Output ports

Depending on what kind of data flow you want to run, you may or may not want to output the data.

For example, a data flow may be designed to be called in response to an object being added to S3. This data flow may fetch the data from S3, parse the data, transform it, and then push the data into Apache Kafka. For such a data flow, it does not really make sense to output any data, as the data flow itself introduces a Kafka topic as the sink of the data.

You can design a different data flow to be called in response to a message being placed onto an SNS topic. The data flow may take that notification, filter out messages that do not match some criteria, and then send any messages that do match the criteria to an Output Port. That output may then be connected to another destination through an AWS Lambda destination.

Output ports can also be used when using the API Gateway trigger to output the data that should be sent back to the client that made the API call.

No output port

If no Output Port is present in the data flow's root group, no output will be provided from the function invocation.

One output port

If one Output Port is present, and its name is "failure", any data routed to that Output Port will cause the function invocation to fail. No output will be provided as the output of the function invocation.

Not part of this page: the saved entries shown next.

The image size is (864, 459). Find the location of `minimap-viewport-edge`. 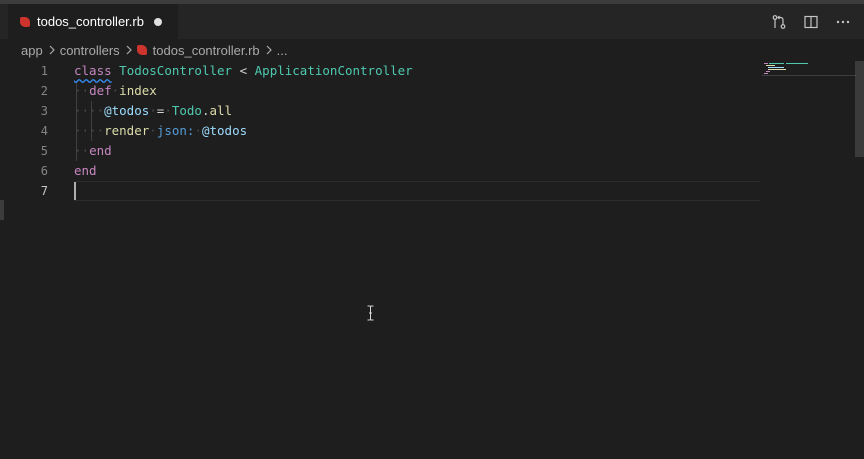

minimap-viewport-edge is located at coordinates (809, 76).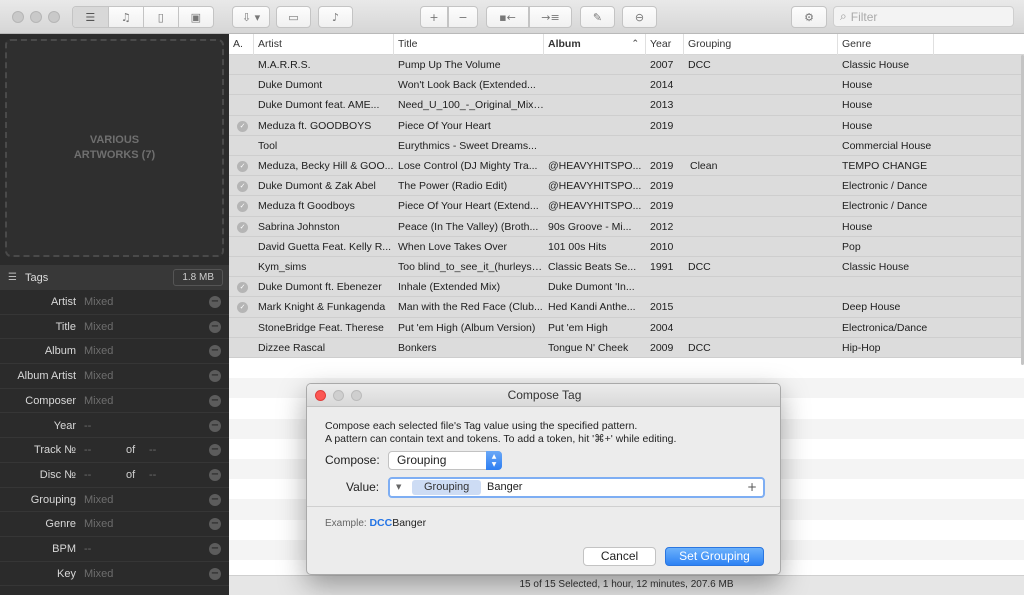 The width and height of the screenshot is (1024, 595). Describe the element at coordinates (434, 17) in the screenshot. I see `add-icon: +` at that location.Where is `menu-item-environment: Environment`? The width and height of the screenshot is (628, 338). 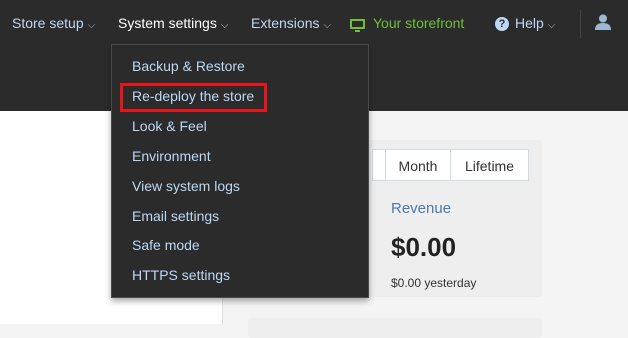
menu-item-environment: Environment is located at coordinates (172, 156). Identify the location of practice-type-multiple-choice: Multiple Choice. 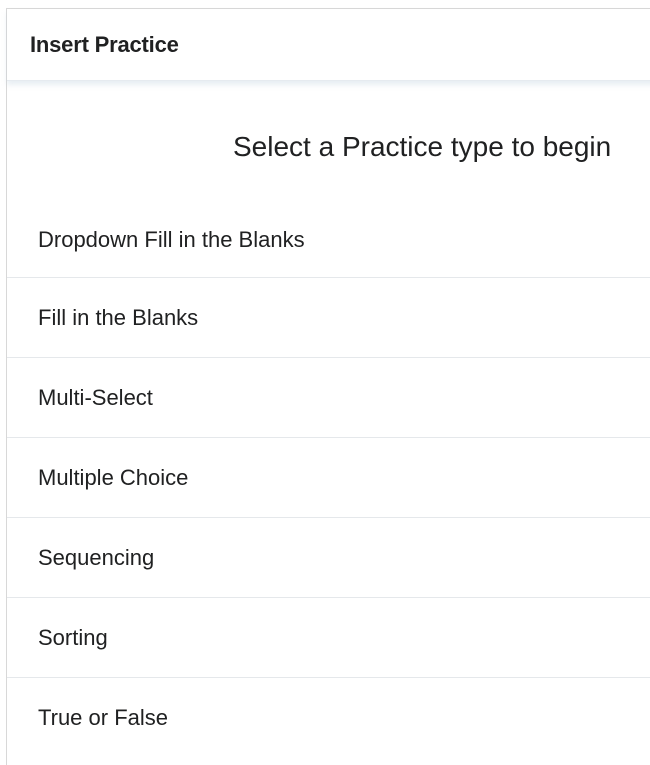
(328, 478).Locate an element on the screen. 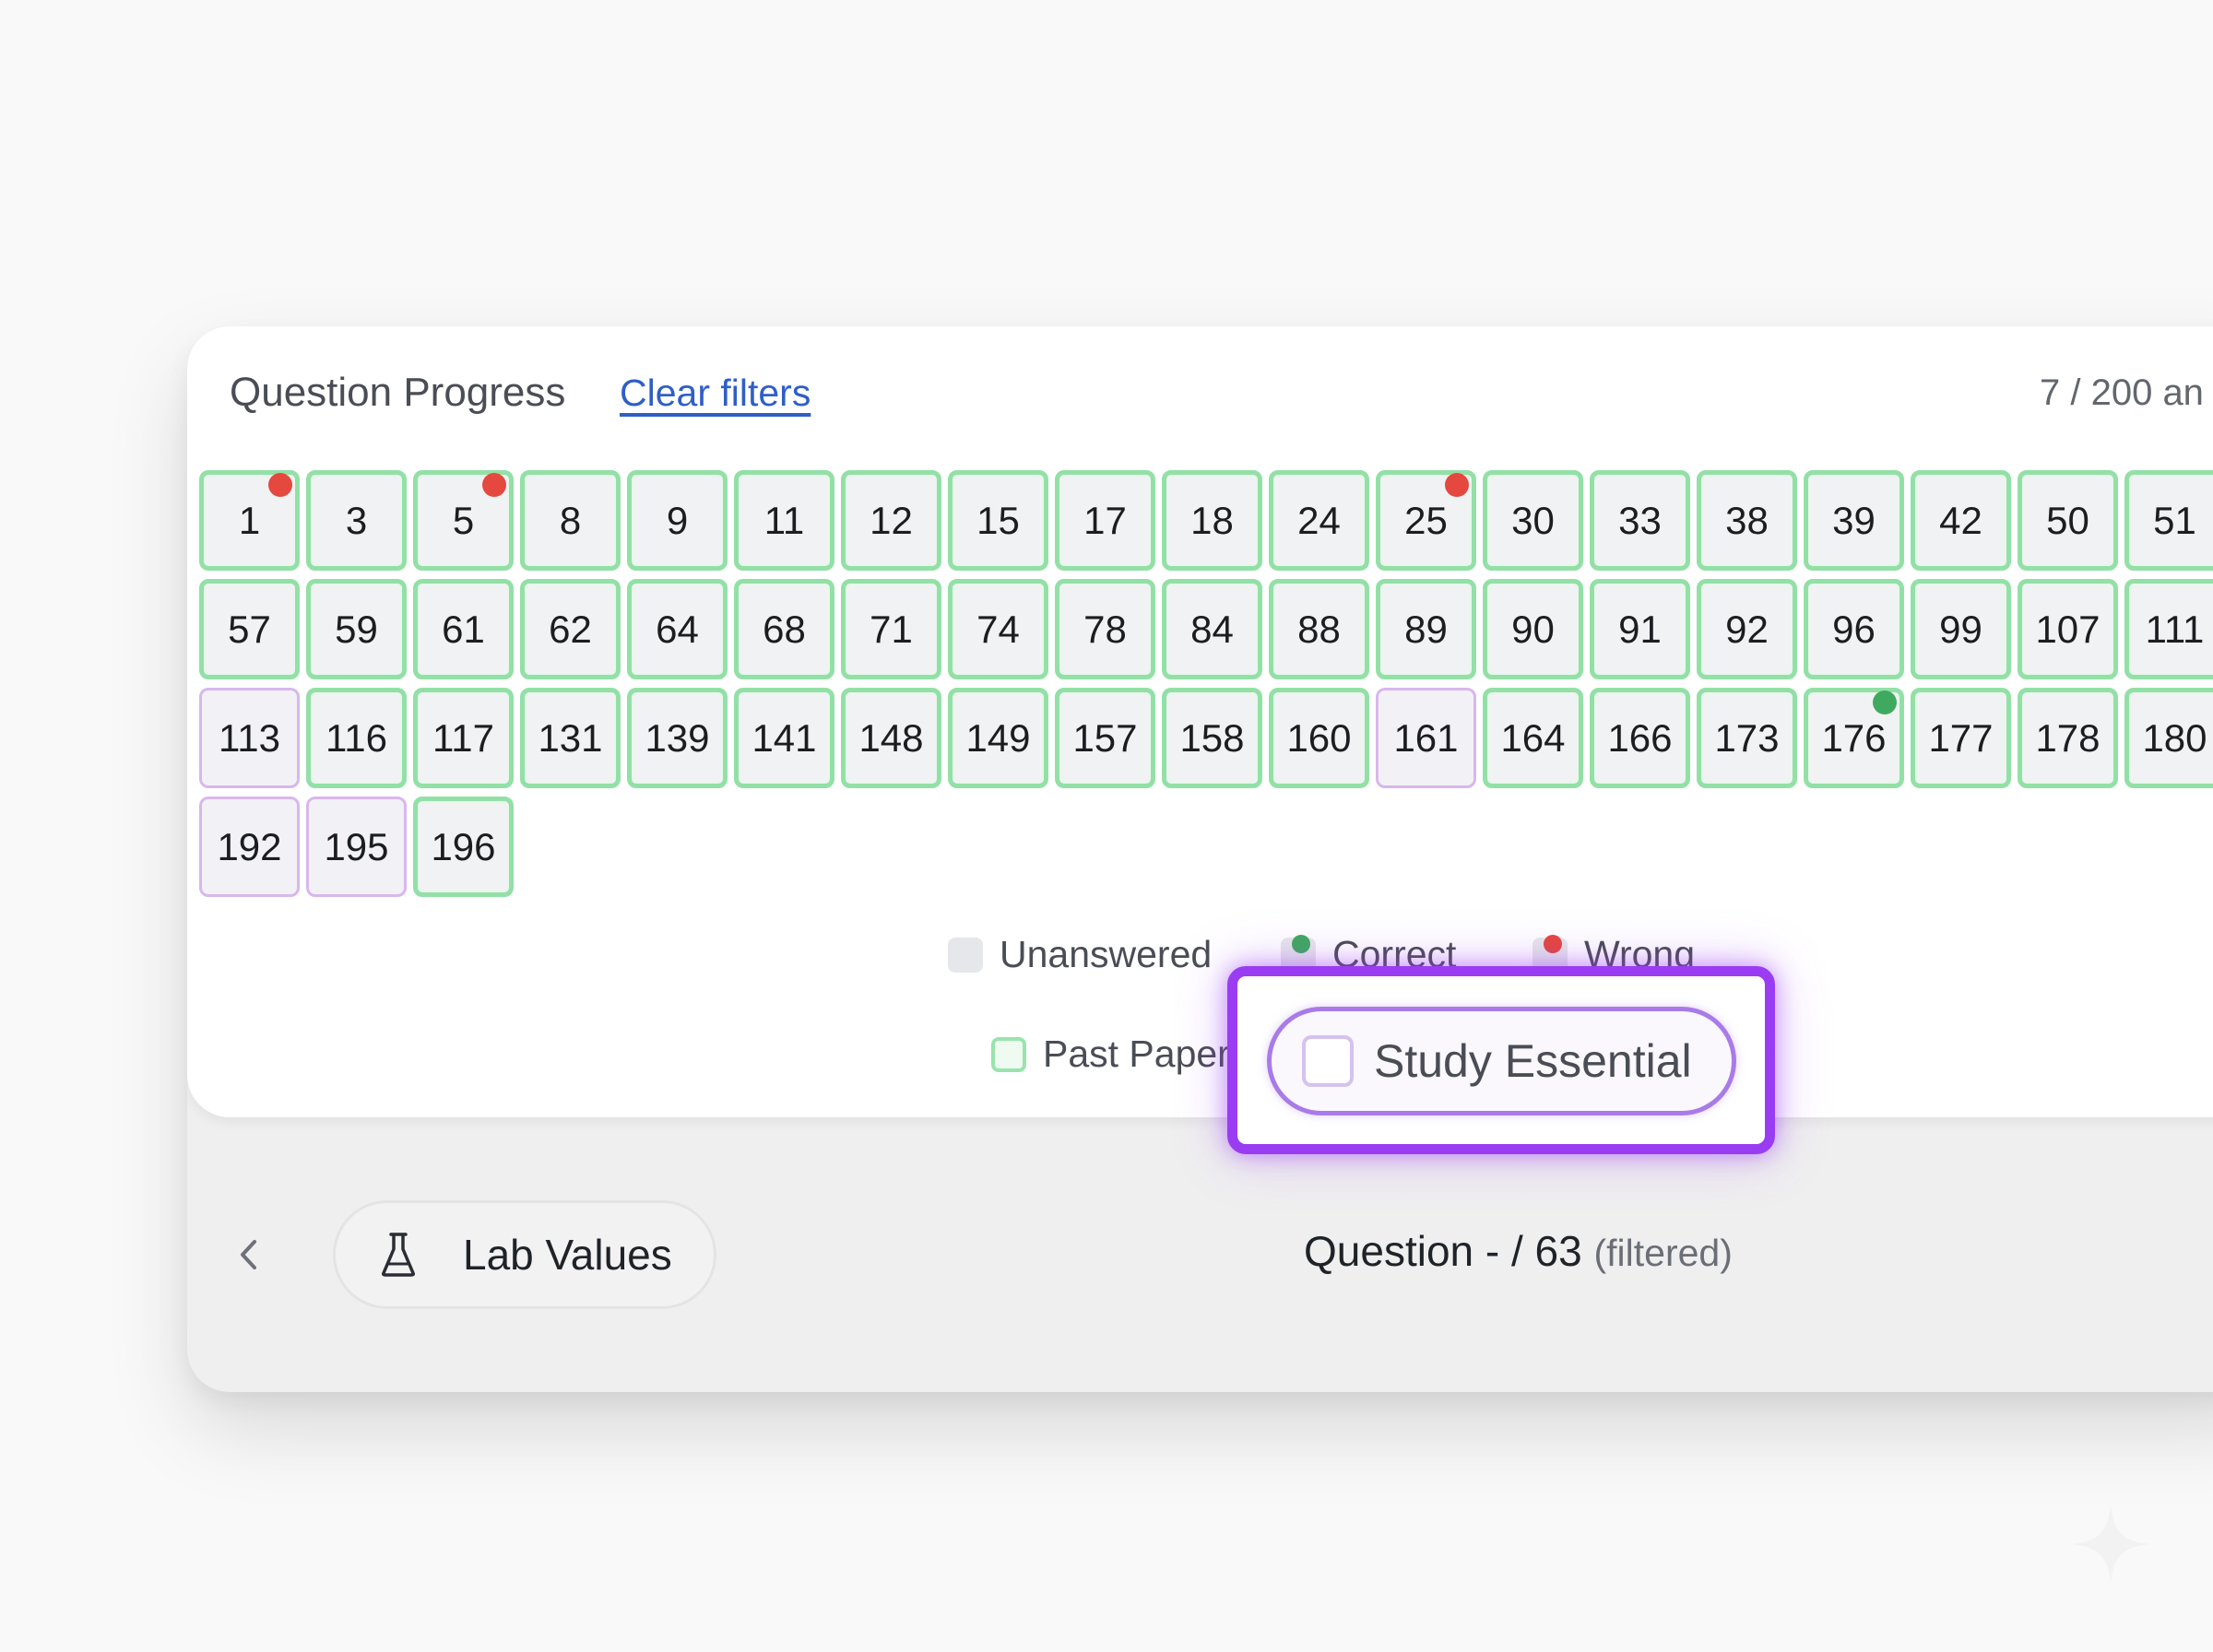 The image size is (2213, 1652). question-number: 50 is located at coordinates (2068, 520).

Two output ports, where one is failure

If two Output Ports are present, and one of them is named "failure", that Output Port will behave as the "failure" port described above. The other Output Port is considered a successful invocation. When the data flow is invoked, if a single FlowFile is routed to this Port, the contents of the FlowFile will be emitted as the output of the function. If more than one FlowFile is sent to the Output Port, the data flow will be considered a failure, as Lambda requires a single entity to be provided as its output. In this case a MergeContent or MergeRecord Processor may be used to assemble multiple FlowFiles into a single output FlowFile.

Any port with the name "failure" (ignoring case) will be considered a Failure Port. Additionally, if the FAILURE_PORTS environment variable is specified, any port whose name is in the comma-separated list will be considered a Failure Port.

Two or more output ports with no failure port

If two or more Output Ports are present and none of them are failure ports, you must provide the OUTPUT_PORT environment variable. This environment variable must match the name of an Output Port at the data flow's root group (case is NOT ignored). Anything that is routed to the specified port is considered the output of the function invocation. Anything routed to any other port is considered a failure.